[SUPPLIED PASSAGE]
↓

And then, of course, airstrikes throughout the night and throughout the morning here in Lebanon. It was hit not just the capital, Beirut, and the port, but also an army base up in the north about 80 kilometers or 50 miles north from here. It is the first time that the Israeli military has -- has attacked a Lebanese army barracks. And we understand there are six soldiers killed and 28 wounded.

Back to you, Soledad. S. O'BRIEN: Alessio Vinci for us this morning.

Alessio, thanks for the update.

Talk of a cease-fire is coming from several directions outside of Lebanon and Israel this morning. Is a diplomatic solution a possibility?

Let's get right to Paula Newton. She's live for us in Jerusalem this morning.

Paula, good morning.


Certainly the United States, Europe, many moderate Arab countries would like to see a solution to this, but it doesn't look likely until at least the end of the week. It's a two-pronged approach here right now.

The first thing is, how do you stop the fighting? And that seems to be some type of European approach that would see the two Israeli soldiers now being held by Hezbollah turned over to the Lebanese government, and in turn then turned over to the Red Cross. These are only ideas at this stage.

In the meantime, Israel will continue with its aerial bombardment. The first thing is, how do you get Israel to stop that, even though they say they are determined to break Hezbollah and coincide with that diplomatic activity later in the week? They feel -- the Israeli defense forces feel that pretty much by the end of the week or the weekend they will have cut out 50 to 60 percent of Hezbollah's capability.

In the meantime, Soledad, though, the other approach is, what do you do then once you have a cease-fire? And the key here -- and President Bush and certainly British Prime Minister Tony Blair seem to have the same approach here, and that means getting some kind of a multinational force on the ground, U.N. sponsored.

Just to point out to everybody again, the U.N. is already on the ground in Lebanon. About 2,000 troops are there. But, you know, we're getting reports that they are finding it hard to protect their own safety in that corner of Lebanon right now. And they are pleading with Israel and with Hezbollah to make sure that their soldiers stay safe in that area -- Soledad.

↑

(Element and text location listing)
↓

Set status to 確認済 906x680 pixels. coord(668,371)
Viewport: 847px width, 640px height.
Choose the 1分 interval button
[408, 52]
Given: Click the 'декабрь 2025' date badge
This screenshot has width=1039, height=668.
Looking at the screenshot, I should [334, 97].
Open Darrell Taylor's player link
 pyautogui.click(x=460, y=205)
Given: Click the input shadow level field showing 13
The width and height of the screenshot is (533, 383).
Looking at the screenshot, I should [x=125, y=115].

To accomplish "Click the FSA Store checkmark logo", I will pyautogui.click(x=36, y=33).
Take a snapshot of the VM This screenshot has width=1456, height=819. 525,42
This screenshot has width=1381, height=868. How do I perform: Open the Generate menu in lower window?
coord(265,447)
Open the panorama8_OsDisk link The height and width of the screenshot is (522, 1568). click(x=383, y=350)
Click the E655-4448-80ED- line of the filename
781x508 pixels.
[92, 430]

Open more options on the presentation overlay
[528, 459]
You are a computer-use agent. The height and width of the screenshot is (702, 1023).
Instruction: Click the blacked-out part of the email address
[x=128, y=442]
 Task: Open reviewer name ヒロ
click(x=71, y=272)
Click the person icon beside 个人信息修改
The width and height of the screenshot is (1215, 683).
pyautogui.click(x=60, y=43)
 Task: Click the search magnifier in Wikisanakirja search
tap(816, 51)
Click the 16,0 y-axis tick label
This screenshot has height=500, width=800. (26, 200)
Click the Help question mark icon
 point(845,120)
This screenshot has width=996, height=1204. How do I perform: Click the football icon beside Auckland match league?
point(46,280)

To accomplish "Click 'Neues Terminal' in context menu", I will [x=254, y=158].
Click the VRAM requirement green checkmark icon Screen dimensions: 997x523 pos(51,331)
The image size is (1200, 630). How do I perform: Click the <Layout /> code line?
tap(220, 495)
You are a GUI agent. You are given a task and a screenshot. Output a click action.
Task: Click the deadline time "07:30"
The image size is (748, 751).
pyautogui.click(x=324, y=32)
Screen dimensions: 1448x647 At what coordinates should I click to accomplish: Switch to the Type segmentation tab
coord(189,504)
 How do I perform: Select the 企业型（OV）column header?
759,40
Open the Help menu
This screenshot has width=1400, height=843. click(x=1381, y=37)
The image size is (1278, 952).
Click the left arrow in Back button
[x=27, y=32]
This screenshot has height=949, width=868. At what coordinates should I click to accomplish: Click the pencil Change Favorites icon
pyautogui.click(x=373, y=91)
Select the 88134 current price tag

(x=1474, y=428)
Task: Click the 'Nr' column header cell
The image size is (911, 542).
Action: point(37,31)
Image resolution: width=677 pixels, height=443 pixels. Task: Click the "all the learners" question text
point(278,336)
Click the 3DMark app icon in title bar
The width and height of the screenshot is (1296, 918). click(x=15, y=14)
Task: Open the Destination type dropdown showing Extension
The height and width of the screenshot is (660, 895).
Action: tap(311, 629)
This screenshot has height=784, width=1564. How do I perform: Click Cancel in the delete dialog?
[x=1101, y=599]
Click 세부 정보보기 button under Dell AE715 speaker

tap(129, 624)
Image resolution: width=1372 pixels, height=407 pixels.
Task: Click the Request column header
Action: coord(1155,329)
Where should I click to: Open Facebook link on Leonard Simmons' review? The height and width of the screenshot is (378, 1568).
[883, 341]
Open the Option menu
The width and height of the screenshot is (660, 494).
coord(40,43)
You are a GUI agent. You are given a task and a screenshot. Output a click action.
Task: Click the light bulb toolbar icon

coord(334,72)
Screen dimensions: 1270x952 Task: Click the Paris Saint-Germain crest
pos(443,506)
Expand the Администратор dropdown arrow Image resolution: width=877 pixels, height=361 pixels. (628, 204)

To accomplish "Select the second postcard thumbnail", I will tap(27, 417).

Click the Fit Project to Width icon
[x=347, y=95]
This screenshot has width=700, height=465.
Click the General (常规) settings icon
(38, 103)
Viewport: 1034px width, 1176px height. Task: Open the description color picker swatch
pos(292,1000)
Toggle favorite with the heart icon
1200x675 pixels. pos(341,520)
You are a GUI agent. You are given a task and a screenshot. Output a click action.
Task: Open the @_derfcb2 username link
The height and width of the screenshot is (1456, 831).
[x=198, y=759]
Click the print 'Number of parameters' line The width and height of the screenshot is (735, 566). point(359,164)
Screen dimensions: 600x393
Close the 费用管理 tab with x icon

↑

[EXERCISE TASK] Name every person mentioned in the Lebanon news transcript.

[FINISHED EXERCISE] Soledad (S. O'Brien), Alessio Vinci, Paula Newton, President Bush, Tony Blair